**Raw records:**
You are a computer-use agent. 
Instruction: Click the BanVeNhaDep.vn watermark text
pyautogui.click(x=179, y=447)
--
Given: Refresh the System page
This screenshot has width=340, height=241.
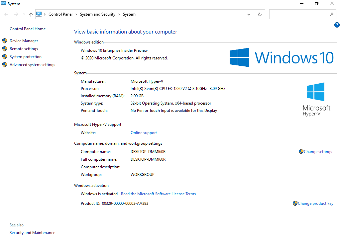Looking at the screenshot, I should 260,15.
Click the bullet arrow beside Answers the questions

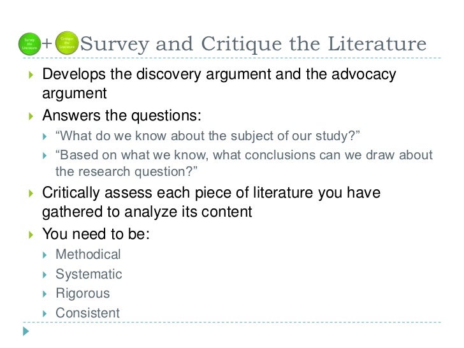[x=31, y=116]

**Problem to work on:** Recast the stretch from the line containing "Click the bullet" through the line containing "[x=31, y=116]" as a JSON list of strings, one string per line with blank lines omitted, and leave the pictures out.

**Final result:**
[
  "Click the bullet arrow beside Answers the questions",
  "[x=31, y=116]"
]